== Data provided ==

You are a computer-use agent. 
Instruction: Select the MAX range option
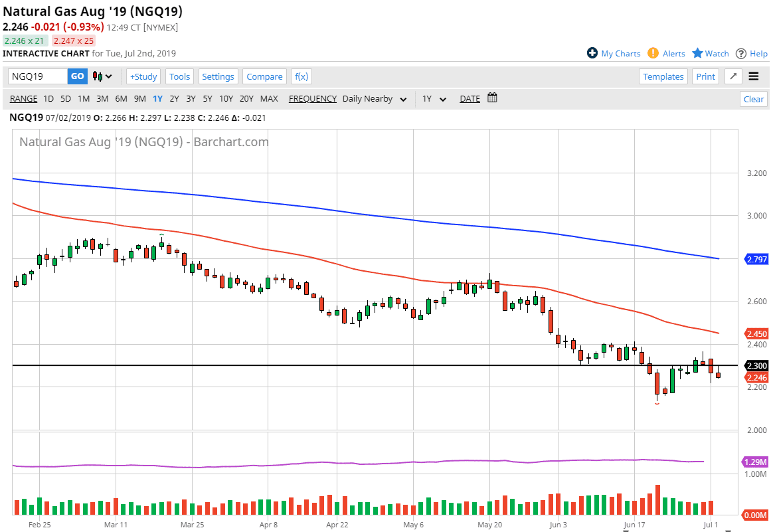pyautogui.click(x=269, y=99)
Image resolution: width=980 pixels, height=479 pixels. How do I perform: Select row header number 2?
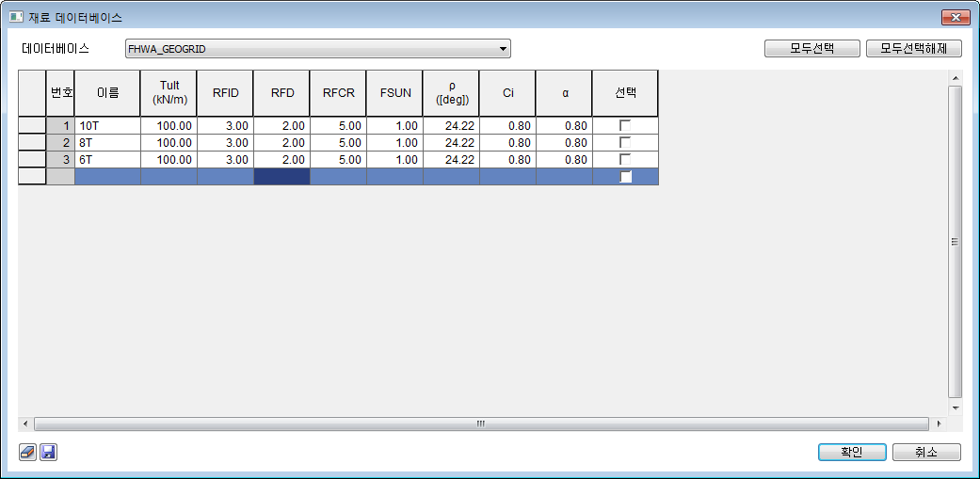[60, 143]

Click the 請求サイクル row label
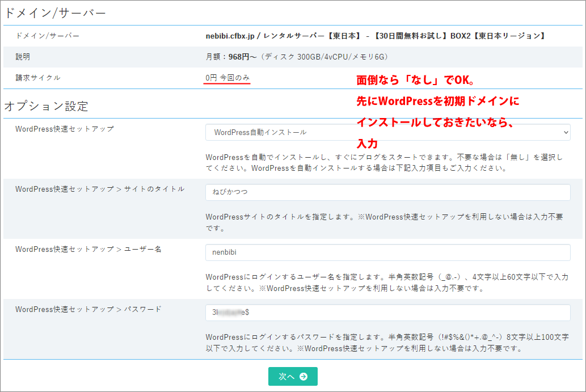[38, 78]
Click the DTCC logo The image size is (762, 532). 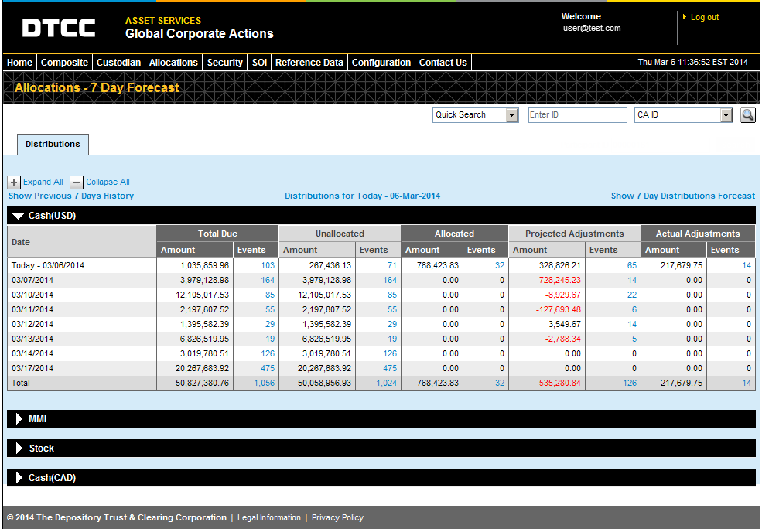tap(59, 29)

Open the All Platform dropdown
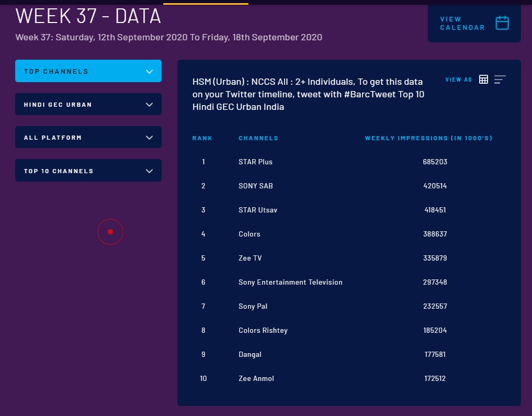pos(88,138)
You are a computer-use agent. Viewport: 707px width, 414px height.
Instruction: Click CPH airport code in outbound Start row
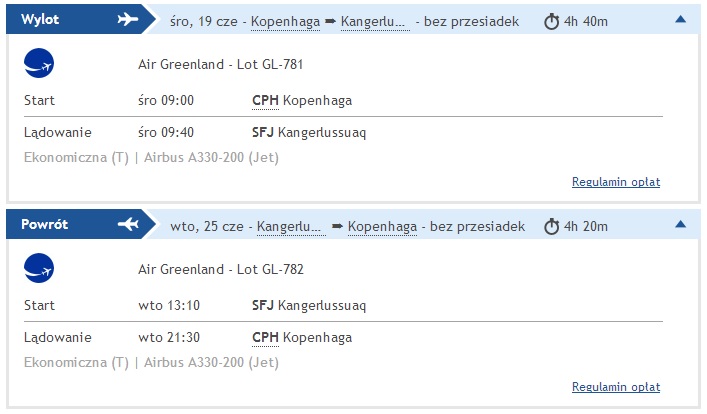tap(265, 100)
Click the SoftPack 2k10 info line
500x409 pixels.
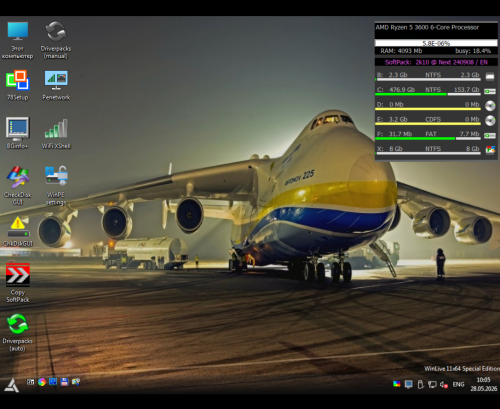coord(436,62)
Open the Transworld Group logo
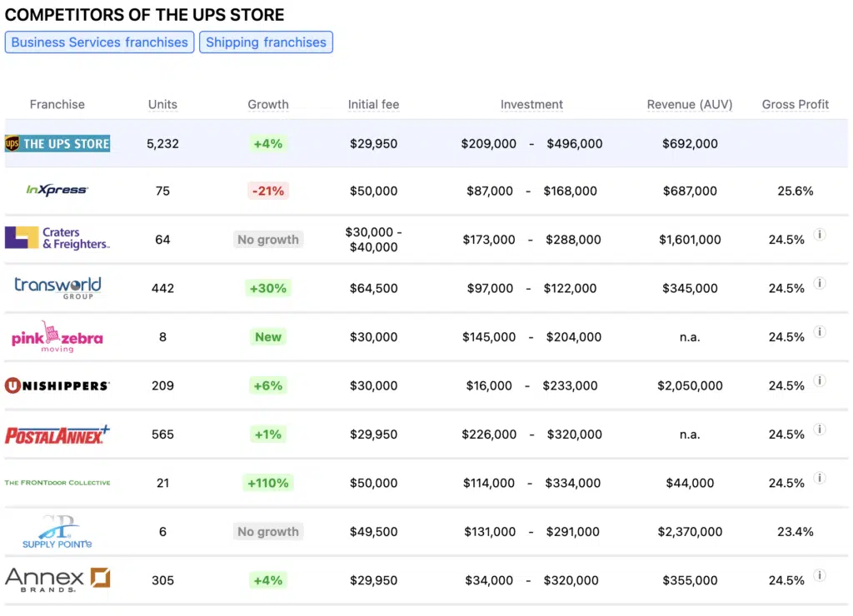The image size is (853, 616). click(57, 287)
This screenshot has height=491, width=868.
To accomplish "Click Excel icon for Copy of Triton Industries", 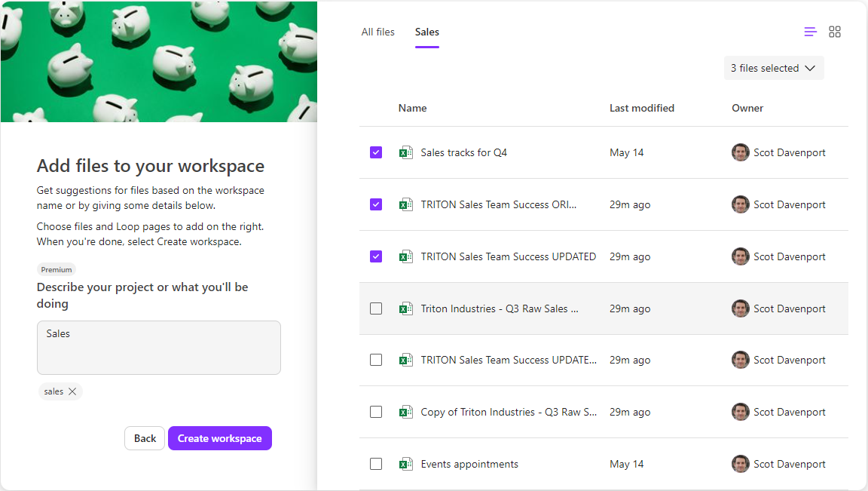I will pyautogui.click(x=406, y=412).
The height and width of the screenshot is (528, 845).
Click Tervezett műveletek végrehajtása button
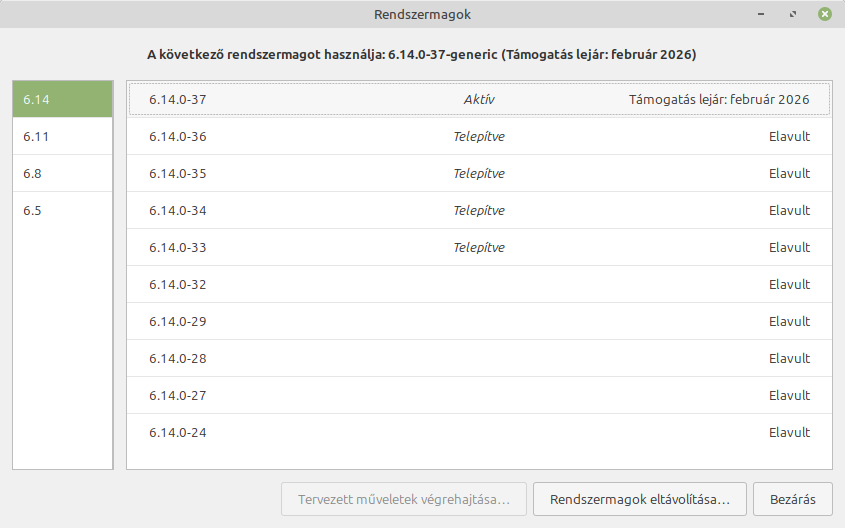[x=404, y=497]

===

◆ Work instruction:
Where the line containing "Click Tervezett műveletek végrehajtása button" appears, begin writing out the lines word for word, and continue through the last line of the data, leaving out pictures.

◆ Response area:
Click Tervezett műveletek végrehajtása button
[x=404, y=497]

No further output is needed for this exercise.